Ambience further differentiates itself from the competition because its documentation technology is fine-tuned by specialty, he added.
For instance, documentation for an oncology visit requires details that won’t be found in a primary care note, not to mention the need to capture structured data for research and registries, Ng explained. Ambience recognizes this variability and covers “almost every ambulatory specialty and subspecialty,” including the emergency department, he said.
Ambience has more than 30 customers, all of which are health systems and large provider groups, Ng remarked. Some organizations that have deployed the startup’s software include Memorial Hermann Health System, UCSF Health, John Muir Health and Eventus WholeHealth.
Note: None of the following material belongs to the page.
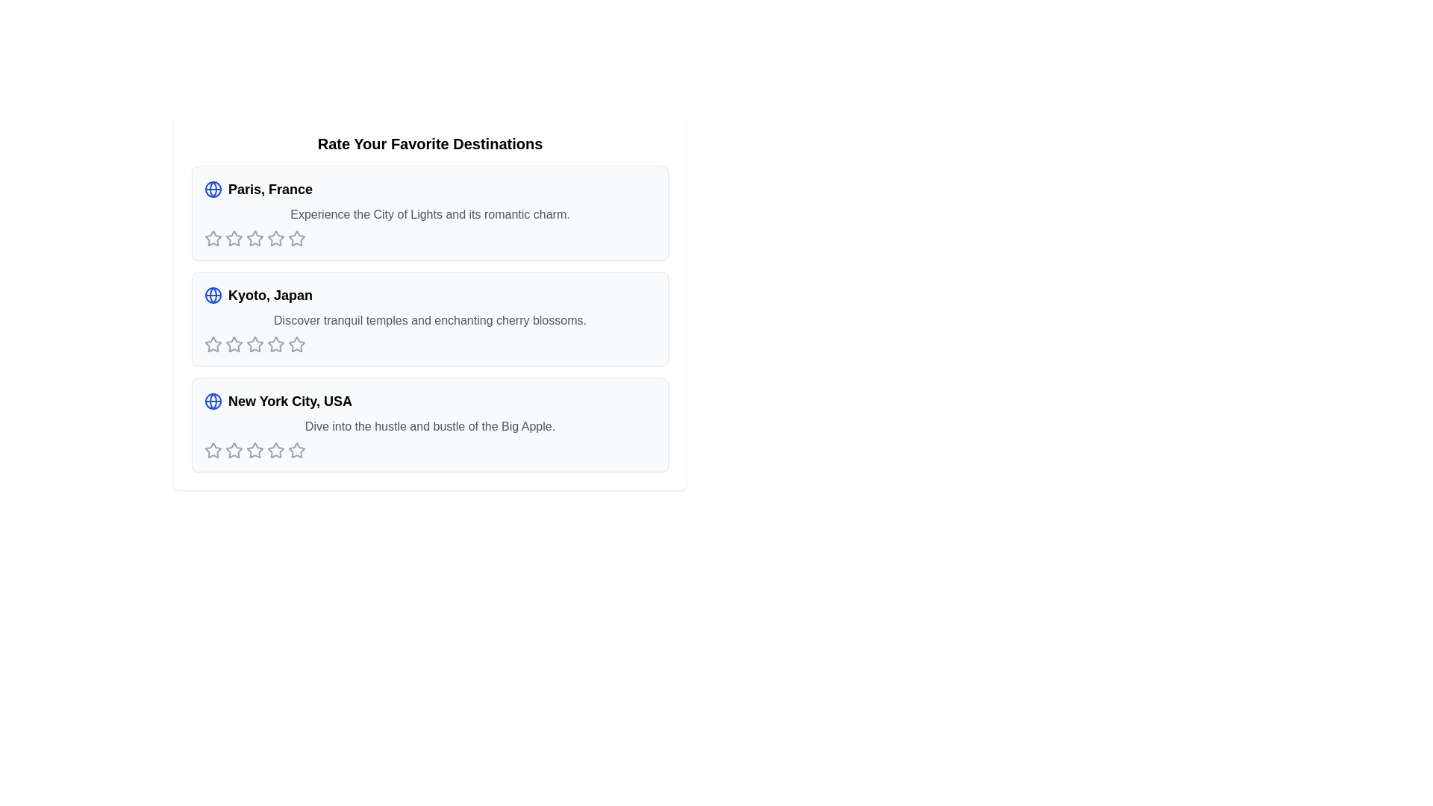 Image resolution: width=1433 pixels, height=806 pixels. I want to click on the second star from the left in the rating system under the 'New York City, USA' section to rate it, so click(275, 449).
Ng noted that clinicians at Eventus — a North Carolina-based provider group — have reported saving about three hours per day on administrative tasks like documentation and coding since they started using Ambience’s platform.
Eventus piloted multiple solutions before ultimately picking Ambience as its “runaway favorite,” said Dr. Will Sampson, the group’s co-founder and chief learning officer.
“In our population, we work with patients who have many complex, comorbid conditions. We felt that the other solutions couldn’t effectively capture everything that mattered to us in documentation, which meant that our clinicians would still have had to spend a lot of time editing. With Ambience, that wasn’t the case because of how close to perfection it was,” he stated.
Dr. Sampson also pointed out how much Eventus’ clinicians appreciate the fact that Ambience had different models to document primary care and psychiatric services. Other vendors seem to have one model that they try to “force into psychiatry without understanding the nuances of the specialty,” he remarked.
He also noted that he thinks the software is doing a good job of restoring joy in clinicians’ daily workflows.
“Since they don’t have to type, they can be fully present to connect with the patient — and patients can really feel the difference. The notes at the end are comprehensive, concise and well-organized. This reduced documentation time was the first big win in our rollout of Ambience, and its impact on clinician quality of life is potent,” Dr. Sampson declared.